Open agitter opened 1 year ago
@jhiemstrawisc and I discussed this further and looked at Omics Integrator 1 as an example. As a next step, he will test running our Omics Integrator 1 Docker image in CHTC independent of SPRAS to confirm that works. Then, we'll plan how to prepare the Docker run call in a compatible way.
The motivation for our current approach to setting up the docker run calls in this complicated way that maps many individual input and output files is described here https://github.com/Reed-CompBio/spras/pull/49#issuecomment-1051192702.

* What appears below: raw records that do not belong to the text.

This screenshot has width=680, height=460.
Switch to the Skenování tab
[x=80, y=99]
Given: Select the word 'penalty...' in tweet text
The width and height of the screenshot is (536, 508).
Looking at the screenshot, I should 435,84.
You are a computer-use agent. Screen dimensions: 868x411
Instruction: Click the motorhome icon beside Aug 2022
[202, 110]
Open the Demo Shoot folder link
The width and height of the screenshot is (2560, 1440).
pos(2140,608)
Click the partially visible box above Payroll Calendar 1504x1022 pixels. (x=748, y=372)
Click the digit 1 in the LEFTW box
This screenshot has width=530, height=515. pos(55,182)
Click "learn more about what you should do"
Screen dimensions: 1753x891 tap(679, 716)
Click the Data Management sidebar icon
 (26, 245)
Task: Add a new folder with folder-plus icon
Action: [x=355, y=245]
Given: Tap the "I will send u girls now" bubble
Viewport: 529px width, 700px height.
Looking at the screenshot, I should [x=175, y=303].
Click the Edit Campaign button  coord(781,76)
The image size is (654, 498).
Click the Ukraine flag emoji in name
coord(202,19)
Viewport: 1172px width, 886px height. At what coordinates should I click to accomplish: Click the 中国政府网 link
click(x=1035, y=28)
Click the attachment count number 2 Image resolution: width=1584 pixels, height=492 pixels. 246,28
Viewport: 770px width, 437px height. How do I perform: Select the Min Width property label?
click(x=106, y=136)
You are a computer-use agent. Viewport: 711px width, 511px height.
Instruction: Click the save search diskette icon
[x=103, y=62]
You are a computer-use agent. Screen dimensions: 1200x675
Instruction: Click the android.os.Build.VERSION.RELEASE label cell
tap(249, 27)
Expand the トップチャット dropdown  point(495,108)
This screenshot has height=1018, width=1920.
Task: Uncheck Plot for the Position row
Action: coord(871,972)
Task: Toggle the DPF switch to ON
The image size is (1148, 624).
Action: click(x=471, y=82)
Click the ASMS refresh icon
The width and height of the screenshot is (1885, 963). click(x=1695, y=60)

I renamed the issue from "Modularize container run calls within algorithm run step" to "Support Snakemake workflows on HTCondor with file transfer" because container run calls are only one aspect of what @jhiemstrawisc is working on. He has made progress with generic Snakemake workflows and an HTCondor Snakemake executor https://github.com/snakemake/snakemake/issues/2405.
A current challenge is that running an individual rule remotely on an HTCondor execute point fails when the Snakefile tries to import runner
. We believe having an installable Python package would solve this #86.
I discussed barriers to running SPRAS in a high-throughput computing environment with @bbockelm and @jhiemstrawisc. One challenge is that each algorithm's run function executes some Python code to set up a Docker run call (or the Singularity equivalent) and then makes that Docker run call. It would be better to have an isolated, modular task to execute entirely inside the container environment.
If we are going to prototype this in the UW-Madison Center for High Throughput Computing, we will still need pre- and post-processing for the Docker run call. That would include moving files because all input files end up in one directory and all output files end up in one directory. The pre- and post-processing could take place before and after the modular run call instead of the current implementation that places them all together.
@jhiemstrawisc may help me exploring making this part of the code more modular.
A separate topic (which likely deserves its own issue later) is to look into the htcondor Snakemake profile.